Kultur Menghukum Hambat Penerapan Diversi
Berita

Kultur Menghukum Hambat Penerapan Diversi

Kesepakatan antara pelaku dan korban sangat menentukan.

MYS
Bacaan 2 Menit

Menurut Prof. Muladi, ahli hukum pidana Universitas Diponegoro Semarang, tujuan utama keadilan restoratif adalah mereparasi kerugian korban, pengakuan pelaku atas kerugian akibat tindak pidana yang dia lakukan, konsiliasi atau rekonsiliasi antara pelaku, korban dan masyarakat, reintegrasi pelaku, dan menyelesaikan konflik secara damai.

Saat ini Prof. Makarao sedang memimpin sebuah tim di bawah Badan Pembinaan Hukum Nasional (BPHN) melakukan kajian tentang ‘Penerapan Restorative Justice dalam Penyelesaian Tindak Pidana yang Dilakukan oleh Anak-Anak’. Diperkirakan hasil penelitian ini akan kelar pada Desember 2013.

Dalam penerapan keadilan restoratif khususnya diversi, kesepakatan antara pelaku dan korban menjadi bagian terpenting dari proses. Sebab, kesepakatan itulah yang menjadi modal utama diversi. Jika keluarga korban tak mengampuni pelaku dan tetap ingin pelaku diproses ke pengadilan, keinginan untuk diversi menjadi hilang. Tetapi, sebaliknya, pelaku juga harus secara jujur mengakui kesalahan dan bersedia membayar kerugian kepada korban. “Kalau tidak terjadi kesepakatan maka restorative justice gagal,” kata Taufik Makarao.

Karena itu pula, dalam sebuah acara di BPHN (26/8), Prof Muladi menggarisbawahi pentingnya menjaga keamanan dan konfidentialitas para pihak dalam proses mencapai keadilan restoratif. Termasuk memperhatikan syarat dan fakta yang relevan dengan peristiwa. Jika tidak tercapai kata sepakat, maka kemungkinan besar kasus itu akan dikembalikan kepada sistem peradilan pidana.
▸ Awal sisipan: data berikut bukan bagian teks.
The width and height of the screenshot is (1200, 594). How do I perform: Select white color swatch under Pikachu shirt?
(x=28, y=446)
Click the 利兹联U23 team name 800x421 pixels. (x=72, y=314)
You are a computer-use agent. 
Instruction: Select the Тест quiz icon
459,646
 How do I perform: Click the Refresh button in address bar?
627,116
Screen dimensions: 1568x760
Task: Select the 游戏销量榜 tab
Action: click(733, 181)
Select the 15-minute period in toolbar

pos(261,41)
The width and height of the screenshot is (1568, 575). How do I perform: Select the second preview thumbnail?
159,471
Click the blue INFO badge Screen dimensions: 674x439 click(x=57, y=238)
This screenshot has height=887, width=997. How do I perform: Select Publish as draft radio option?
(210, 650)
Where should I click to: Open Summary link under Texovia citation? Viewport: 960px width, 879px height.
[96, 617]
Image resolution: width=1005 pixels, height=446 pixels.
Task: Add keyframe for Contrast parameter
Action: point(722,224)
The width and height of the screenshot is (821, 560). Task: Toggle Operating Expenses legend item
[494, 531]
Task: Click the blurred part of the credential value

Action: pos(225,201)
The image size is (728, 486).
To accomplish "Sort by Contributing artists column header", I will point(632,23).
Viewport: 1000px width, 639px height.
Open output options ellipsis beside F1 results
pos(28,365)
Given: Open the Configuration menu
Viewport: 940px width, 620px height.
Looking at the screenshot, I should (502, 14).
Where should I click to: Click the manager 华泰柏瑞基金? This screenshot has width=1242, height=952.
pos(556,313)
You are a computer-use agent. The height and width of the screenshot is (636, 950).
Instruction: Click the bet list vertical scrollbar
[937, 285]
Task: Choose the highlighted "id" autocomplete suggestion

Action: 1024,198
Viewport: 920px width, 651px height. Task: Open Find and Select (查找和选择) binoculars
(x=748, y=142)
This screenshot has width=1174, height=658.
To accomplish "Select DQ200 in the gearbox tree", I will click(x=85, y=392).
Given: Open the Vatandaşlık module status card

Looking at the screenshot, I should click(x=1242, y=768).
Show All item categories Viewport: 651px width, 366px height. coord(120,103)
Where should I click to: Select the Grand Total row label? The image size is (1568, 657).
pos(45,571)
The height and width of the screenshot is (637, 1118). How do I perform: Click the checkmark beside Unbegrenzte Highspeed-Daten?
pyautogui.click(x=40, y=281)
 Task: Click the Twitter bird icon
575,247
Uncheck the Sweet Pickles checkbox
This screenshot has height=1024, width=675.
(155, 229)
Seolah ‘menjawab’ tantangan penelitian tim BPHN itu, kini terjadi kecelakaan lalu lintas yang merenggut nyawa enam orang di jalan tol Jagorawi Jakarta. Dan pelakunya adalah anak berusia 13 tahun. Polisi yang menangani kasus kecelakaan sudah mulai mencoba menerapkan prinsip keadilan restoratif. Berhasilkah?